__GIVEN EXERCISE__
Reproduce the passage below about C.S. Lewis and the imaginary world of Boxen word for word, in full.

__DOCUMENT SEGMENT__
____
When C.S. Lewis was a child, he and his brother, Warren, created imaginary worlds. His was called Animal Land, and Warrren’s was called India. Eventually, they combined their worlds into one big one called Boxen. They used toys to play out the life there and must have spent countless hours “building” its elaborate geography, history, personalities, and dramas. Not surprisingly, Boxen also became the setting of countless stories that Lewis wrote from approximately the ages of six to fifteen.   

At some point, the Lewis brothers stopped playing their game and stored their Boxen toys in a trunk in their father’s attic. Then when their father died and C.S. Lewis had the task of selling the family estate, he had to decide what to do with the trunk. He wrote Warren on January 20, 1930, and said, “The toys in the trunk are quite plainly corpses. We will resolve them into their elements, as nature will do to us.” A short time later on the afternoon of February 23, the brothers buried the trunk in the garden unopened, feeling that a final look at the toys would hardly measure up to their memories.

Clearly, the world of Boxen was meaningful. (After all, it’s not every day you hear about two grown men getting together to bury old toys.) We will never know all that Boxen symbolized to the Lewis brothers, but we do know that it was a world unto itself, deserving (in their eyes) a fate in keeping with the rest of humanity.
____
(Entries for locating words and elements)
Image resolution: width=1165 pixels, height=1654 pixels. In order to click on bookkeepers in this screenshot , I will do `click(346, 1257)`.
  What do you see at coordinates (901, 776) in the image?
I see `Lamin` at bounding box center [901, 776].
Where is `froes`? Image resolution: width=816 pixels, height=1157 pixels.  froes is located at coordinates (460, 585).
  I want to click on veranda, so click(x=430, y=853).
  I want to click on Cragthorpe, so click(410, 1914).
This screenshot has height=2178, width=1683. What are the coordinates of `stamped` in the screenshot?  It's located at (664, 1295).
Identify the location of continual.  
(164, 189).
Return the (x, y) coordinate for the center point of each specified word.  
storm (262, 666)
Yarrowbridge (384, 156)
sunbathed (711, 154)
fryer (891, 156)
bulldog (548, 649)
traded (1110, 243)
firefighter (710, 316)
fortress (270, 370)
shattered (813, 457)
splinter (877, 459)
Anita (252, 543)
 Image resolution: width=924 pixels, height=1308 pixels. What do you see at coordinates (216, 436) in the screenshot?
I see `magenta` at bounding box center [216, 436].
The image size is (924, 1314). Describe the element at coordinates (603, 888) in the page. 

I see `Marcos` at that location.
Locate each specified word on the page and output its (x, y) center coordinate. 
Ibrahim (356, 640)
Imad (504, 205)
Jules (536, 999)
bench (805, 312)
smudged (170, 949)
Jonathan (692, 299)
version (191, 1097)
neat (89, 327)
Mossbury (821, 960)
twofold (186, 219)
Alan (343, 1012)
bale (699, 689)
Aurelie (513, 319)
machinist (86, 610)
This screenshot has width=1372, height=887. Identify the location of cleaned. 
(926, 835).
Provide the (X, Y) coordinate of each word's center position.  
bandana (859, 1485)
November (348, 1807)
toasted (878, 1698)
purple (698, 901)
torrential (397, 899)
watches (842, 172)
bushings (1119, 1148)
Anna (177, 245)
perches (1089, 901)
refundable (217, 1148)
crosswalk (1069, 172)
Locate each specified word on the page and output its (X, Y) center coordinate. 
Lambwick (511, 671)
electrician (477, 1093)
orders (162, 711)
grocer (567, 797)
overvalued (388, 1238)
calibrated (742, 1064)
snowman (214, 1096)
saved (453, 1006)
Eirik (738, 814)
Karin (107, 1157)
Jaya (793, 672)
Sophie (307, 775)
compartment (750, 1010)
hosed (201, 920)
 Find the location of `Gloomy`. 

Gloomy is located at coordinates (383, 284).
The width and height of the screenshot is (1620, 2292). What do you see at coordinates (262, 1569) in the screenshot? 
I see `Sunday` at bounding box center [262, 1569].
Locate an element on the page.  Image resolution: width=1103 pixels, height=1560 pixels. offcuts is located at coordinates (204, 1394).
____
__REPLY__
When C.S. Lewis was a child, he and his brother, Warren, created imaginary worlds. His was called Animal Land, and Warrren’s was called India. Eventually, they combined their worlds into one big one called Boxen. They used toys to play out the life there and must have spent countless hours “building” its elaborate geography, history, personalities, and dramas. Not surprisingly, Boxen also became the setting of countless stories that Lewis wrote from approximately the ages of six to fifteen.   

At some point, the Lewis brothers stopped playing their game and stored their Boxen toys in a trunk in their father’s attic. Then when their father died and C.S. Lewis had the task of selling the family estate, he had to decide what to do with the trunk. He wrote Warren on January 20, 1930, and said, “The toys in the trunk are quite plainly corpses. We will resolve them into their elements, as nature will do to us.” A short time later on the afternoon of February 23, the brothers buried the trunk in the garden unopened, feeling that a final look at the toys would hardly measure up to their memories.

Clearly, the world of Boxen was meaningful. (After all, it’s not every day you hear about two grown men getting together to bury old toys.) We will never know all that Boxen symbolized to the Lewis brothers, but we do know that it was a world unto itself, deserving (in their eyes) a fate in keeping with the rest of humanity.